__What this task involves__
Nothing in the records may change. Print them all again.

__Dataset records__
- Opening Delimiter -
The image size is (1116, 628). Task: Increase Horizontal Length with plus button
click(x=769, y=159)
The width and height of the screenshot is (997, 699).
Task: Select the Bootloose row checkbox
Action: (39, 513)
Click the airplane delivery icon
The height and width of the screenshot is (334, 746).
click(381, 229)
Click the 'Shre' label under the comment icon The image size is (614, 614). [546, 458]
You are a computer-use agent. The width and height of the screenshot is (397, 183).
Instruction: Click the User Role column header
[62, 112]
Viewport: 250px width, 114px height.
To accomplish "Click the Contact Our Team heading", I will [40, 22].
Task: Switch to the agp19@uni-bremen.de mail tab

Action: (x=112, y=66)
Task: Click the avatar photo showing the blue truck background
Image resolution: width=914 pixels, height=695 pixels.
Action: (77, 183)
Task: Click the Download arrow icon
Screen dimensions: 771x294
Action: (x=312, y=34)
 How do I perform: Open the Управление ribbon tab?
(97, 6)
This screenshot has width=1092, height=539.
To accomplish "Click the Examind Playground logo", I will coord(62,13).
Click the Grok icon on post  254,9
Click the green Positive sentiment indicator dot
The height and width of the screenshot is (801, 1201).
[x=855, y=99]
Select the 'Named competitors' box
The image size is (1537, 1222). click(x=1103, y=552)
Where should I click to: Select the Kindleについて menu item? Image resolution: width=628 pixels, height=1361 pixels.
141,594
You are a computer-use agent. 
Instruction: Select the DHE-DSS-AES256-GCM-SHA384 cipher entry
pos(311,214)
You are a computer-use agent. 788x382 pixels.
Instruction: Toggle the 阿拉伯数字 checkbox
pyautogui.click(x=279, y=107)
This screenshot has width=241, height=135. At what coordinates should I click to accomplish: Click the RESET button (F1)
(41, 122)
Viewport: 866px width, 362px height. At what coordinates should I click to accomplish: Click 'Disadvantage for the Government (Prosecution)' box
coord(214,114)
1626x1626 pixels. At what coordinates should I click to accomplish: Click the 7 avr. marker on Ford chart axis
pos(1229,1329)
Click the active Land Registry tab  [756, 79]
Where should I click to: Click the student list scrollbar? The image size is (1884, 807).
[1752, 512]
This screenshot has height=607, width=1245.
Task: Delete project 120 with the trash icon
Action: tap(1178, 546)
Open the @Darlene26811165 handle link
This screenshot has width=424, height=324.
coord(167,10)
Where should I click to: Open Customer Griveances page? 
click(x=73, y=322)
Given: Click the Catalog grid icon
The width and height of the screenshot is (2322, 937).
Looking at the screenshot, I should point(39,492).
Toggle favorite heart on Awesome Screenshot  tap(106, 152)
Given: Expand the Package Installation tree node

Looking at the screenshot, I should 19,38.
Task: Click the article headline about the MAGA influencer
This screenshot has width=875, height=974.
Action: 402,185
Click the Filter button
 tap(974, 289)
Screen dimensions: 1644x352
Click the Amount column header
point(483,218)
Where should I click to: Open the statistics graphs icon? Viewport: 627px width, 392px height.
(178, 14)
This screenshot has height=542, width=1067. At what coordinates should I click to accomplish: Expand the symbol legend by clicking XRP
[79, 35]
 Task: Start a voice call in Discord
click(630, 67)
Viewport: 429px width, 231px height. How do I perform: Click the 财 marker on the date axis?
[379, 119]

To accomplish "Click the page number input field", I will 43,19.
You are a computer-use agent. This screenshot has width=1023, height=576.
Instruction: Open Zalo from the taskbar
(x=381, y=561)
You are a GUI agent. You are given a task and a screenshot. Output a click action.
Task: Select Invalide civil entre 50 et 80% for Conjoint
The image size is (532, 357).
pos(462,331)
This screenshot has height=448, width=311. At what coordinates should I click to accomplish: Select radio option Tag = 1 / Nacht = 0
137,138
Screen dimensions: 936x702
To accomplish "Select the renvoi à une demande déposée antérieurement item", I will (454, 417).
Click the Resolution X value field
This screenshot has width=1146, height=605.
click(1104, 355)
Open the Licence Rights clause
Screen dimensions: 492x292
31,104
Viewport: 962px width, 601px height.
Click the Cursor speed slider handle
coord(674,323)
- Closing Delimiter -
__Expected answer__
The image size is (1116, 628). Task: Increase Horizontal Length with plus button
click(x=769, y=159)
The width and height of the screenshot is (997, 699).
Task: Select the Bootloose row checkbox
Action: (39, 513)
Click the airplane delivery icon
The height and width of the screenshot is (334, 746).
click(381, 229)
Click the 'Shre' label under the comment icon The image size is (614, 614). [546, 458]
You are a computer-use agent. The width and height of the screenshot is (397, 183).
Instruction: Click the User Role column header
[62, 112]
Viewport: 250px width, 114px height.
To accomplish "Click the Contact Our Team heading", I will [40, 22].
Task: Switch to the agp19@uni-bremen.de mail tab

Action: (x=112, y=66)
Task: Click the avatar photo showing the blue truck background
Image resolution: width=914 pixels, height=695 pixels.
Action: (77, 183)
Task: Click the Download arrow icon
Screen dimensions: 771x294
Action: (x=312, y=34)
 How do I perform: Open the Управление ribbon tab?
(97, 6)
This screenshot has width=1092, height=539.
To accomplish "Click the Examind Playground logo", I will coord(62,13).
Click the Grok icon on post  254,9
Click the green Positive sentiment indicator dot
The height and width of the screenshot is (801, 1201).
[x=855, y=99]
Select the 'Named competitors' box
The image size is (1537, 1222). click(x=1103, y=552)
Where should I click to: Select the Kindleについて menu item? Image resolution: width=628 pixels, height=1361 pixels.
141,594
You are a computer-use agent. 
Instruction: Select the DHE-DSS-AES256-GCM-SHA384 cipher entry
pos(311,214)
You are a computer-use agent. 788x382 pixels.
Instruction: Toggle the 阿拉伯数字 checkbox
pyautogui.click(x=279, y=107)
This screenshot has width=241, height=135. At what coordinates should I click to accomplish: Click the RESET button (F1)
(41, 122)
Viewport: 866px width, 362px height. At what coordinates should I click to accomplish: Click 'Disadvantage for the Government (Prosecution)' box
coord(214,114)
1626x1626 pixels. At what coordinates should I click to accomplish: Click the 7 avr. marker on Ford chart axis
pos(1229,1329)
Click the active Land Registry tab  [756, 79]
Where should I click to: Click the student list scrollbar? The image size is (1884, 807).
[1752, 512]
This screenshot has height=607, width=1245.
Task: Delete project 120 with the trash icon
Action: tap(1178, 546)
Open the @Darlene26811165 handle link
This screenshot has width=424, height=324.
coord(167,10)
Where should I click to: Open Customer Griveances page? 
click(x=73, y=322)
Given: Click the Catalog grid icon
The width and height of the screenshot is (2322, 937).
Looking at the screenshot, I should point(39,492).
Toggle favorite heart on Awesome Screenshot  tap(106, 152)
Given: Expand the Package Installation tree node

Looking at the screenshot, I should 19,38.
Task: Click the article headline about the MAGA influencer
This screenshot has width=875, height=974.
Action: 402,185
Click the Filter button
 tap(974, 289)
Screen dimensions: 1644x352
Click the Amount column header
point(483,218)
Where should I click to: Open the statistics graphs icon? Viewport: 627px width, 392px height.
(178, 14)
This screenshot has height=542, width=1067. At what coordinates should I click to accomplish: Expand the symbol legend by clicking XRP
[79, 35]
 Task: Start a voice call in Discord
click(630, 67)
Viewport: 429px width, 231px height. How do I perform: Click the 财 marker on the date axis?
[379, 119]

To accomplish "Click the page number input field", I will 43,19.
You are a computer-use agent. This screenshot has width=1023, height=576.
Instruction: Open Zalo from the taskbar
(x=381, y=561)
You are a GUI agent. You are given a task and a screenshot. Output a click action.
Task: Select Invalide civil entre 50 et 80% for Conjoint
The image size is (532, 357).
pos(462,331)
This screenshot has height=448, width=311. At what coordinates should I click to accomplish: Select radio option Tag = 1 / Nacht = 0
137,138
Screen dimensions: 936x702
To accomplish "Select the renvoi à une demande déposée antérieurement item", I will (454, 417).
Click the Resolution X value field
This screenshot has width=1146, height=605.
click(1104, 355)
Open the Licence Rights clause
Screen dimensions: 492x292
31,104
Viewport: 962px width, 601px height.
Click the Cursor speed slider handle
coord(674,323)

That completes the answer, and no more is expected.